### Work to do
Please copy every line of the data below word for word.

(A block of data)

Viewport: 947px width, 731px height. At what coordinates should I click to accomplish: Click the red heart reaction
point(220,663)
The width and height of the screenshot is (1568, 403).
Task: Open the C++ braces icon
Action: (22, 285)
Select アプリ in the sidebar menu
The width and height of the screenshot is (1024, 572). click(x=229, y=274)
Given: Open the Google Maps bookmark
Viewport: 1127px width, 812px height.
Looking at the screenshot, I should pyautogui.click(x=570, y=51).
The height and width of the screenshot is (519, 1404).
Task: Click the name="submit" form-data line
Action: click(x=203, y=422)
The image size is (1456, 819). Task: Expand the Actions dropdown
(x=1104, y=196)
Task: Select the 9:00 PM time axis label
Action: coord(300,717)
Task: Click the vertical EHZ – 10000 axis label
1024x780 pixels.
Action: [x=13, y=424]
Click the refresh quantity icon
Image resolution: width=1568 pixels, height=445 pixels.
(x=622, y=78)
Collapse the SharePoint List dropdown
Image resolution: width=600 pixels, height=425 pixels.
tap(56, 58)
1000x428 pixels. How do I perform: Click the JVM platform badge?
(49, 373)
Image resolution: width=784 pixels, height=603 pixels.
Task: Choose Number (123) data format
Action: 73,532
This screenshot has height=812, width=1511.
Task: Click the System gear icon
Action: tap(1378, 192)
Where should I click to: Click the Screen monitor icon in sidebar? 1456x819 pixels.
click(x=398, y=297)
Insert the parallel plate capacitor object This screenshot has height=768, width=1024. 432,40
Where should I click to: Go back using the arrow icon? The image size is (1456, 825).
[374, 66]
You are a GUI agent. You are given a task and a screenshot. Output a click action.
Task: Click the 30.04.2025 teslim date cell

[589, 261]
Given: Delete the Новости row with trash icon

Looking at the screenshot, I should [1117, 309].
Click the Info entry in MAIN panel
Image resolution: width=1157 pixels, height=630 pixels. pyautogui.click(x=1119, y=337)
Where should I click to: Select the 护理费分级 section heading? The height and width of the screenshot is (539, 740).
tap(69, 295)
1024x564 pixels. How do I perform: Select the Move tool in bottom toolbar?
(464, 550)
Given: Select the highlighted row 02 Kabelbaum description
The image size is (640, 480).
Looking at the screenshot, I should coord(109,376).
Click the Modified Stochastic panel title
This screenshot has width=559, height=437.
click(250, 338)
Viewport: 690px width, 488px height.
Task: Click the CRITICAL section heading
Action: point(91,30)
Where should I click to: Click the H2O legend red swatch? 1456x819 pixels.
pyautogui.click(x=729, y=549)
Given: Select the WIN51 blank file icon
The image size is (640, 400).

### Answer to the task
Viewport: 947px width, 731px height. At what coordinates should I click to accomplish: Click the red heart reaction
point(220,663)
The width and height of the screenshot is (1568, 403).
Task: Open the C++ braces icon
Action: (22, 285)
Select アプリ in the sidebar menu
The width and height of the screenshot is (1024, 572). click(x=229, y=274)
Given: Open the Google Maps bookmark
Viewport: 1127px width, 812px height.
Looking at the screenshot, I should pyautogui.click(x=570, y=51).
The height and width of the screenshot is (519, 1404).
Task: Click the name="submit" form-data line
Action: click(x=203, y=422)
The image size is (1456, 819). Task: Expand the Actions dropdown
(x=1104, y=196)
Task: Select the 9:00 PM time axis label
Action: coord(300,717)
Task: Click the vertical EHZ – 10000 axis label
1024x780 pixels.
Action: [x=13, y=424]
Click the refresh quantity icon
Image resolution: width=1568 pixels, height=445 pixels.
(x=622, y=78)
Collapse the SharePoint List dropdown
Image resolution: width=600 pixels, height=425 pixels.
tap(56, 58)
1000x428 pixels. How do I perform: Click the JVM platform badge?
(49, 373)
Image resolution: width=784 pixels, height=603 pixels.
Task: Choose Number (123) data format
Action: 73,532
This screenshot has height=812, width=1511.
Task: Click the System gear icon
Action: tap(1378, 192)
Where should I click to: Click the Screen monitor icon in sidebar? 1456x819 pixels.
click(x=398, y=297)
Insert the parallel plate capacitor object This screenshot has height=768, width=1024. 432,40
Where should I click to: Go back using the arrow icon? The image size is (1456, 825).
[374, 66]
You are a GUI agent. You are given a task and a screenshot. Output a click action.
Task: Click the 30.04.2025 teslim date cell

[589, 261]
Given: Delete the Новости row with trash icon

Looking at the screenshot, I should [1117, 309].
Click the Info entry in MAIN panel
Image resolution: width=1157 pixels, height=630 pixels. pyautogui.click(x=1119, y=337)
Where should I click to: Select the 护理费分级 section heading? The height and width of the screenshot is (539, 740).
tap(69, 295)
1024x564 pixels. How do I perform: Select the Move tool in bottom toolbar?
(464, 550)
Given: Select the highlighted row 02 Kabelbaum description
The image size is (640, 480).
Looking at the screenshot, I should coord(109,376).
Click the Modified Stochastic panel title
This screenshot has width=559, height=437.
click(250, 338)
Viewport: 690px width, 488px height.
Task: Click the CRITICAL section heading
Action: point(91,30)
Where should I click to: Click the H2O legend red swatch? 1456x819 pixels.
pyautogui.click(x=729, y=549)
Given: Select the WIN51 blank file icon
The image size is (640, 400).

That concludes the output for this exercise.